A Confederação da Agricultura e Pecuária do Brasil (CNA) solicitou ao governo federal o aumento da mistura obrigatória de biodiesel ao óleo diesel, passando dos atuais 15% para 17%. A proposta visa conter os efeitos da escalada do conflito no Oriente Médio sobre os preços do petróleo e, consequentemente, do diesel comercializado no país.
O pedido foi formalizado por meio de um ofício enviado ao ministro de Minas e Energia, Alexandre Silveira, assinado pelo presidente da CNA, João Martins da Silva. Atualmente, o diesel vendido no Brasil já incorpora uma parcela mínima de biodiesel, estabelecida em 15% pelo Conselho Nacional de Política Energética (CNPE), conhecida como B15.
Proposta B17 e Discussão no CNPE
Com o aumento defendido pela CNA, a mistura passaria a ser B17, composta por 17% de biodiesel e 83% de diesel de origem fóssil. O tema está previsto para ser discutido em uma reunião do CNPE na próxima semana. Caso aprovada, a nova porcentagem se aplicaria a todo o diesel comercializado nacionalmente.

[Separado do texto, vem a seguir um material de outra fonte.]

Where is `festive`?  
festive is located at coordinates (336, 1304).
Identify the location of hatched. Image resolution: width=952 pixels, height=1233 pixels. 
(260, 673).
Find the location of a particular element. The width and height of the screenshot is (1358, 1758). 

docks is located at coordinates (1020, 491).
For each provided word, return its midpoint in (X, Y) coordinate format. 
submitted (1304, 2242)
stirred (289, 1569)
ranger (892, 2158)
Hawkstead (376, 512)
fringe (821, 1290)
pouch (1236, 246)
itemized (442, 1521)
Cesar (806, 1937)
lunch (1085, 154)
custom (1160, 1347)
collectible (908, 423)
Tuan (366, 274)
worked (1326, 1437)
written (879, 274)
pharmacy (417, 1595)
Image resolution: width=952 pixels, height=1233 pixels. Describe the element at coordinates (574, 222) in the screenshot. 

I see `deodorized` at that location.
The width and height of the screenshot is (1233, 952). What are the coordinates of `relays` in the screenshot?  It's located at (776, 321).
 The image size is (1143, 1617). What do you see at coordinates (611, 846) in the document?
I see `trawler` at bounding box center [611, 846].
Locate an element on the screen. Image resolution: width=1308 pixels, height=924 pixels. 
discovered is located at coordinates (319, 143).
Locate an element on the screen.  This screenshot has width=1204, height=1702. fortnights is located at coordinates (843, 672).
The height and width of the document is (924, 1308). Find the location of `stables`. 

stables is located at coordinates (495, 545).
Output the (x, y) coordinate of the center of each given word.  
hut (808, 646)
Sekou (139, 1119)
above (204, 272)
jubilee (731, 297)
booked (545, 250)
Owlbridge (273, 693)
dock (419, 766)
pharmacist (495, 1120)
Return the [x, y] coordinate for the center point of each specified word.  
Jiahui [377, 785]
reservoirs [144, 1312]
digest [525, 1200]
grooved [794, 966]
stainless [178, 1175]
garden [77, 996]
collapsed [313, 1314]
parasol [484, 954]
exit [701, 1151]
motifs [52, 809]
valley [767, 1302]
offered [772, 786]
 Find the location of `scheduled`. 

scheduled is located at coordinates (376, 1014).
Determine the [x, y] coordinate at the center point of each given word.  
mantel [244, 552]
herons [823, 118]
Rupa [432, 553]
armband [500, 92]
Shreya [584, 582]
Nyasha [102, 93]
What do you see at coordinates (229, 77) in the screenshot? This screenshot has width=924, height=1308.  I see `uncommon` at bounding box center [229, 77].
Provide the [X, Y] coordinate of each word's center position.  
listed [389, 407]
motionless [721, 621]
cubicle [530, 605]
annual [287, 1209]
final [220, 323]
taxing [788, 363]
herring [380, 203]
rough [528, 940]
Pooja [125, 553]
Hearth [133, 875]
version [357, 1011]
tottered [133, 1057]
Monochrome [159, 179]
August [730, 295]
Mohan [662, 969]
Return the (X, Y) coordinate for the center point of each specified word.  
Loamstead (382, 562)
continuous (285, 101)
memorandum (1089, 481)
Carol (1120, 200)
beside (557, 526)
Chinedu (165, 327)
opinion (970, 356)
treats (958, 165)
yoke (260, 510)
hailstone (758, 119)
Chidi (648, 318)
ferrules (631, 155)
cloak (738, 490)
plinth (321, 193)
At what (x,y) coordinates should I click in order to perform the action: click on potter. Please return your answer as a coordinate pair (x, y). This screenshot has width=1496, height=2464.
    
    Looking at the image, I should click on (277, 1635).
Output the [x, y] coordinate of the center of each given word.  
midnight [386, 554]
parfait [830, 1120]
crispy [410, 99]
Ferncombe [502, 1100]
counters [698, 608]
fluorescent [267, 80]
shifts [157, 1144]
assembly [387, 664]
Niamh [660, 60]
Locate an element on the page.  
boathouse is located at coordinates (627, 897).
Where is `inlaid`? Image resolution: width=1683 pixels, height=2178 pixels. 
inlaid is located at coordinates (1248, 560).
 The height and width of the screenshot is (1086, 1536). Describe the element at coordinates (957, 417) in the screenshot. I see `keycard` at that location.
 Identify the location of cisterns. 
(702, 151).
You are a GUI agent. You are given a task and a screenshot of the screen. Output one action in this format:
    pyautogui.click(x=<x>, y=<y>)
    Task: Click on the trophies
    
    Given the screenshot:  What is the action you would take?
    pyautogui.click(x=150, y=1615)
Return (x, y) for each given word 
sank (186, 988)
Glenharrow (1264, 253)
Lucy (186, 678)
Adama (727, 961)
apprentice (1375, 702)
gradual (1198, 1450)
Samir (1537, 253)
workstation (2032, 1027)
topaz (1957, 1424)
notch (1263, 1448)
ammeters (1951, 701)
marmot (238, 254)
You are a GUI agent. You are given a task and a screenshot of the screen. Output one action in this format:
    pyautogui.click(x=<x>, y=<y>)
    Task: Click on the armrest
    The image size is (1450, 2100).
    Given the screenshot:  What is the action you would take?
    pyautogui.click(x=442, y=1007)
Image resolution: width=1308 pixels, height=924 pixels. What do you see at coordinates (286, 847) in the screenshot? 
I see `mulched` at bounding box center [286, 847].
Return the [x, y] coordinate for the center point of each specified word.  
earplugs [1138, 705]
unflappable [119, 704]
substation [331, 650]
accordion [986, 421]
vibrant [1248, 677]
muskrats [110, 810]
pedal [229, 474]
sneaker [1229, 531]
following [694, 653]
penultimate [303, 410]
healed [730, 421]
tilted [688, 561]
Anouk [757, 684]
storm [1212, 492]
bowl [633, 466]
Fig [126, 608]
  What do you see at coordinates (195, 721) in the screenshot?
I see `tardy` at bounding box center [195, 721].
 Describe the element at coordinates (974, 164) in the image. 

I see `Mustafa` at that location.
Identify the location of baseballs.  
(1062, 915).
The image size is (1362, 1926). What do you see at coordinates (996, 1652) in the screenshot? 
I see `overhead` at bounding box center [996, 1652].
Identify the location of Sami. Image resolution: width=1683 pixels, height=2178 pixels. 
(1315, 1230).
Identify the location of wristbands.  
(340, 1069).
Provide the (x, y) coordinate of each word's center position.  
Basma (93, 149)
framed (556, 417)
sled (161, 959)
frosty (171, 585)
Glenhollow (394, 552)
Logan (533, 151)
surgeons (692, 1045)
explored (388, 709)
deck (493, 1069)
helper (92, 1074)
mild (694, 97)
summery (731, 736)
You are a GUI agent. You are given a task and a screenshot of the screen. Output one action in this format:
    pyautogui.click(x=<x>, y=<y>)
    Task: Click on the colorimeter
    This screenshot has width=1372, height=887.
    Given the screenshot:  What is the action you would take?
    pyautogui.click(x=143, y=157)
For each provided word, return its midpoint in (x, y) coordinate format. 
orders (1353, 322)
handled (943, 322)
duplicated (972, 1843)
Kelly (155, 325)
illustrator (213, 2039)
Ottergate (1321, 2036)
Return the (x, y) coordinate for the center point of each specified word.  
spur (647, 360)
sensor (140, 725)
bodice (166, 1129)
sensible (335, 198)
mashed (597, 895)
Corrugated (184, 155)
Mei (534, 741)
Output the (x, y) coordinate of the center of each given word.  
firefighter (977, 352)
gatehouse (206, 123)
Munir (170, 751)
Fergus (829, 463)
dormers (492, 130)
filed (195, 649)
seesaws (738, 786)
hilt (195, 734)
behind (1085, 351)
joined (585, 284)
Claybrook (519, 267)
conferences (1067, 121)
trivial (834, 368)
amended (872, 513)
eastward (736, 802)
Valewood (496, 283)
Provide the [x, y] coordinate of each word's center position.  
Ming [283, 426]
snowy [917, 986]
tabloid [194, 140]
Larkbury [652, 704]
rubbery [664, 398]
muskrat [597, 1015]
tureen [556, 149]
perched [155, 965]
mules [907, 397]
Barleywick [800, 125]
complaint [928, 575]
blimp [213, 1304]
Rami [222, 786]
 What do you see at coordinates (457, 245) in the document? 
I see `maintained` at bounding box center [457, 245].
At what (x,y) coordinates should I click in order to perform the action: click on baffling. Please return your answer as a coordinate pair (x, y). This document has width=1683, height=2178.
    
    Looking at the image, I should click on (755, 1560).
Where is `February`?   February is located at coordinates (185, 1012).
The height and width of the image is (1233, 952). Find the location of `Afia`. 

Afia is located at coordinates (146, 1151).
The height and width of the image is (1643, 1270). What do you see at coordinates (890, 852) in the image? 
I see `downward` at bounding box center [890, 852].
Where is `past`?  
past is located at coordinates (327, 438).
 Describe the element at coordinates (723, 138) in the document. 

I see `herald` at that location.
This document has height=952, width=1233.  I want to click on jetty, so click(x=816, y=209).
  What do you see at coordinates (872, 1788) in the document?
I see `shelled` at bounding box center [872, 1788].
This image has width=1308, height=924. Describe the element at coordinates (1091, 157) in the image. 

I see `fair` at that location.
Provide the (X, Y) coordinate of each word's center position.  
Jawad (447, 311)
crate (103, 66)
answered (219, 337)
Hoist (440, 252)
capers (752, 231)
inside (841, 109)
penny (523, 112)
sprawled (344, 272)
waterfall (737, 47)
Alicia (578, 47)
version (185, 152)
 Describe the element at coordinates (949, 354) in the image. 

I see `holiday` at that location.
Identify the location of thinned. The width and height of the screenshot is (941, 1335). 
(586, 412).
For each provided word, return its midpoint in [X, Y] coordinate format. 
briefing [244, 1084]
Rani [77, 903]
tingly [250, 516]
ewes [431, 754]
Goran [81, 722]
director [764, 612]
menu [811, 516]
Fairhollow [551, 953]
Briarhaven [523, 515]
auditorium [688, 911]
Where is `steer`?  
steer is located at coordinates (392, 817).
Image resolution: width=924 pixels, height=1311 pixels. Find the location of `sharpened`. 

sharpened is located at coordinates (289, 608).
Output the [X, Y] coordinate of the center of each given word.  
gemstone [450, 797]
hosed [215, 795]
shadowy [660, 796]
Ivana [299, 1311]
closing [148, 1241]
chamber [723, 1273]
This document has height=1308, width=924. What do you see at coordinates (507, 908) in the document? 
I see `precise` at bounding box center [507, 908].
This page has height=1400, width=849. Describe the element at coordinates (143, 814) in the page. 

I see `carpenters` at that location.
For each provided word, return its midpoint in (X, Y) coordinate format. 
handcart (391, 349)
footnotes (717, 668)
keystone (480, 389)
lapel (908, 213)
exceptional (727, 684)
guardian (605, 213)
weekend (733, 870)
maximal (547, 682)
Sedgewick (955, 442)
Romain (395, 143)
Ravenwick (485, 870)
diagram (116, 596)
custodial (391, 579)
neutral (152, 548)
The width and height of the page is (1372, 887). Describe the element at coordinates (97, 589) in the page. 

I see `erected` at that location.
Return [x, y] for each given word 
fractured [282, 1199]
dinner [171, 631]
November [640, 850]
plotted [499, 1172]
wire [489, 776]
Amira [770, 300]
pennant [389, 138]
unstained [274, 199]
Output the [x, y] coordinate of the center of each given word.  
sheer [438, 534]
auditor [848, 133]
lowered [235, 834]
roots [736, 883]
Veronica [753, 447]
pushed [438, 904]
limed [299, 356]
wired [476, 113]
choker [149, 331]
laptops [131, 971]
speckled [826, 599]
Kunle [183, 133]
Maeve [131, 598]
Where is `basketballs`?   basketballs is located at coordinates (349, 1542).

Preocupações com a Geopolítica e Custos
A entidade justifica o pedido pela crescente tensão no Oriente Médio, que tem pressionado as cotações internacionais do petróleo. O barril do tipo Brent, referência no mercado global, atingiu US$ 84, com uma valorização de aproximadamente 20% desde o final de fevereiro. A CNA relembra que conflitos internacionais já provocaram aumentos expressivos no preço do diesel, citando como exemplo a invasão da Ucrânia pela Rússia em 2022, que gerou altas de cerca de 21% nas distribuidoras e 23% na revenda.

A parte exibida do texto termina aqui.